[Supplied information]
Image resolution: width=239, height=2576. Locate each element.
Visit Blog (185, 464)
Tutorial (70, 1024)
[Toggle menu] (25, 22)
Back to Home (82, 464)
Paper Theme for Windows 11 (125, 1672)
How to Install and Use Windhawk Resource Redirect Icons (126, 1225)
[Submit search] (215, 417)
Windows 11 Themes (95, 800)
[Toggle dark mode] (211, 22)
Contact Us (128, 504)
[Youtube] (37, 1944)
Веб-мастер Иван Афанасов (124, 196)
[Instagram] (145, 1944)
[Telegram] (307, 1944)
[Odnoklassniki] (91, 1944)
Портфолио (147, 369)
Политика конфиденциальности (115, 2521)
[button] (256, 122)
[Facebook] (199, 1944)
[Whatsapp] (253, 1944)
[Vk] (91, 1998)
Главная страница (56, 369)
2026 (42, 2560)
--
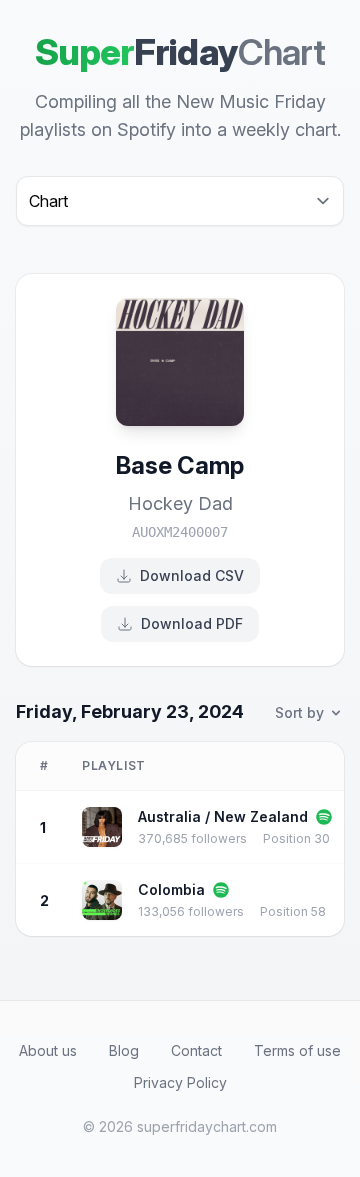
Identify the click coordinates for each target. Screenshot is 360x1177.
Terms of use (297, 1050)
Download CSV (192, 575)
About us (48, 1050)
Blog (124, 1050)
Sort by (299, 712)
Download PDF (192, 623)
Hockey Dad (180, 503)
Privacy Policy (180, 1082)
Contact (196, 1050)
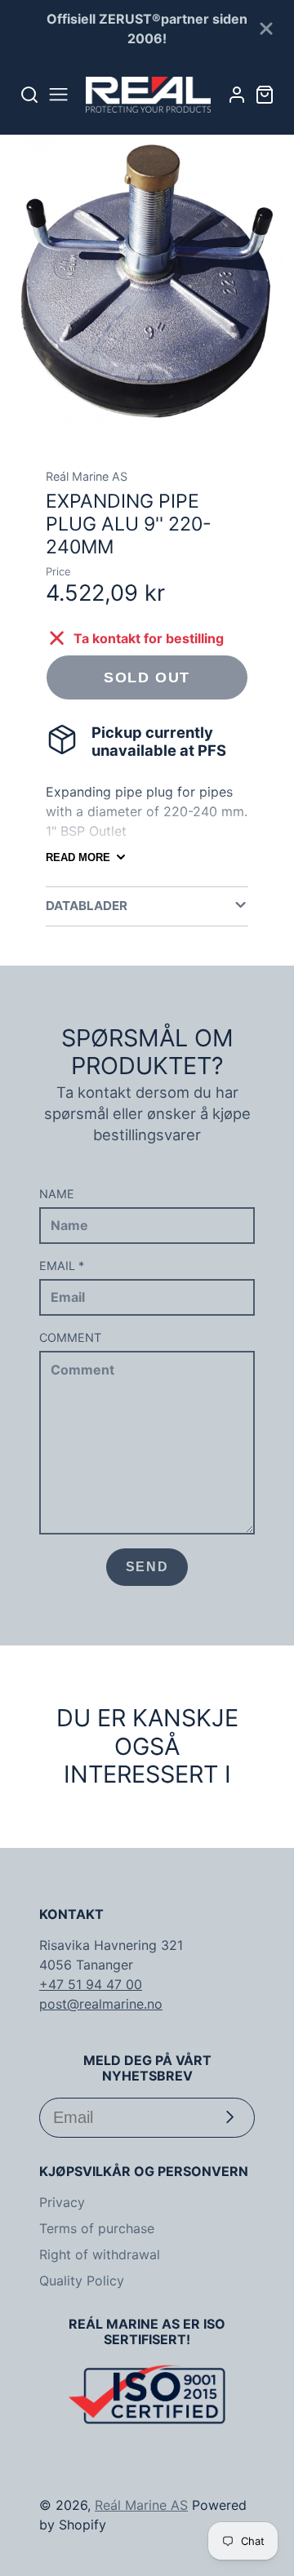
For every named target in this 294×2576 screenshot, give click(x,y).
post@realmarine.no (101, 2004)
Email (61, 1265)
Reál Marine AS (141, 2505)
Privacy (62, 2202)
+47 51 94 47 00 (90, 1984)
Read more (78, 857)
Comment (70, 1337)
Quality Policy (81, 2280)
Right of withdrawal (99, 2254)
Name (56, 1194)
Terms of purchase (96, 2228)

[Problem to work on]
Using the data above, print exactly the lines from the line that contains "Comment (70, 1337)" through the line that contains "Terms of purchase (96, 2228)", with both included.

[Exercise output]
Comment (70, 1337)
Quality Policy (81, 2280)
Right of withdrawal (99, 2254)
Name (56, 1194)
Terms of purchase (96, 2228)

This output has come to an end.